1. Membuka doa dengan sanjungan atau pujian kepada Allah subhanahu wa ta’ala dan bershalawat atas Nabi-Nya shallallahu ‘alaihi wa sallam
Inilah salah satu adab yang dituntunkan oleh Nabi shallallahu ‘alaihi wa sallam dalam berdoa kepada Allah subhanahu wa ta’ala.
Suatu ketika, pada zaman Rasulullah shallallahu ‘alaihi wa sallam , ada seorang sahabat yang memasuki masjid lalu mengerjakan shalat. Setelah itu, dia langsung berdoa tanpa memuji Allah subhanahu wa ta’ala dan membaca shalawat atas Nabi shallahu ‘alaihi wassalam. Melihat hal itu, Rasulullah shallallahu ‘alaihi wa sallam berkata,
عَجِلَ هَذَا
“Dia tergesa-gesa (dalam berdoa).”
Beliau pun memanggil sahabat tersebut, lalu berkata kepadanya dan kepada sahabat yang lain,
إِذَا صَلَّى أَحَدُكُمْ فَلْيَبْدَأْ بِتَحْمِيدِ رَبِّهِ جَلَّ وَعَزَّ وَالثَّنَاءِ عَلَيْهِ ثُمَّ يُصَلِّي عَلَى النَّبِيِّ صَلَّى اللهُ عَلَيْهِ وَسَلَّمَ ثُمَّ يَدْعُو بَعْدُ بِمَا شَاءَ
“Apabila salah seorang di antara kalian hendak berdoa, mulailah dengan memuji Rabbnya Jalla wa ‘Azza dan menyanjung-Nya, kemudian bershalawat atas Nabi n; sesudah itu, berdoalah dengan sesuatu yang diinginkannya.”[1]

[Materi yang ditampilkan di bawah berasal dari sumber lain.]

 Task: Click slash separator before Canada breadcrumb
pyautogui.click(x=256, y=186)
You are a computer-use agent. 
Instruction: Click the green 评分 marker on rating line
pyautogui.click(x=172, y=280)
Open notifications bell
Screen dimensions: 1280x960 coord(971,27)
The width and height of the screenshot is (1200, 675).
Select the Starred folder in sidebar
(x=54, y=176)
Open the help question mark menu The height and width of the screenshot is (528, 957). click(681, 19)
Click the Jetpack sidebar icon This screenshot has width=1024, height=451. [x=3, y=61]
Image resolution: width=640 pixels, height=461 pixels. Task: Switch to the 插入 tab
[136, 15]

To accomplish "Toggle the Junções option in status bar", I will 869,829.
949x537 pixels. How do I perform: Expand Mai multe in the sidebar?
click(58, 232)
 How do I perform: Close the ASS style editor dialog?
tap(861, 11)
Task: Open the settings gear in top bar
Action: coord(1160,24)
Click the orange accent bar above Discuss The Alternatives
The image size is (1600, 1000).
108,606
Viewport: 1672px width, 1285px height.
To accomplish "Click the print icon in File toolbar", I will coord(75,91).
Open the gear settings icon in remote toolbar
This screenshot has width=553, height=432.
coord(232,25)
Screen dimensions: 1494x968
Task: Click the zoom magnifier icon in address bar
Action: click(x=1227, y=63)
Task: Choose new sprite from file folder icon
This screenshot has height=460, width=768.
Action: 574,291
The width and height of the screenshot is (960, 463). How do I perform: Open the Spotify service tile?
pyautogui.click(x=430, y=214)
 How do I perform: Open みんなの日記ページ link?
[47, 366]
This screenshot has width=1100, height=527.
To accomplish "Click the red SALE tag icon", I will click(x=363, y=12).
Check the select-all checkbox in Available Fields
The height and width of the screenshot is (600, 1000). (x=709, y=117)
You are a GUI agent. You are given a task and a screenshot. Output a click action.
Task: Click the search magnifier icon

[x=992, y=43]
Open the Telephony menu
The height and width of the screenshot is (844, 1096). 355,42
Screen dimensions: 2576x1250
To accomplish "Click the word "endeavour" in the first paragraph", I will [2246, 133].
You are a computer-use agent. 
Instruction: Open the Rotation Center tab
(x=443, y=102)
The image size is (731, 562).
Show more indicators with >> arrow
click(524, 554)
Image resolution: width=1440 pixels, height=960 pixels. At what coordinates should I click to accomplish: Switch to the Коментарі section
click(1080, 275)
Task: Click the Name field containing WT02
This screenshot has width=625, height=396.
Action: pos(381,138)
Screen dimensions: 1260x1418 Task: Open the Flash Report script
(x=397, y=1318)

Oleh karena itu, orang yang berdoa selayaknya bersikap lemah lembut dan sopan agar permintaannya terkabul. Di antara sikap lemah lembut dan sopan itu ialah menyanjung dan memuji Allah ‘azza wa jalla, serta bershalawat atas Nabi shallallahu ‘alaihi wa sallam sebelum berdoa.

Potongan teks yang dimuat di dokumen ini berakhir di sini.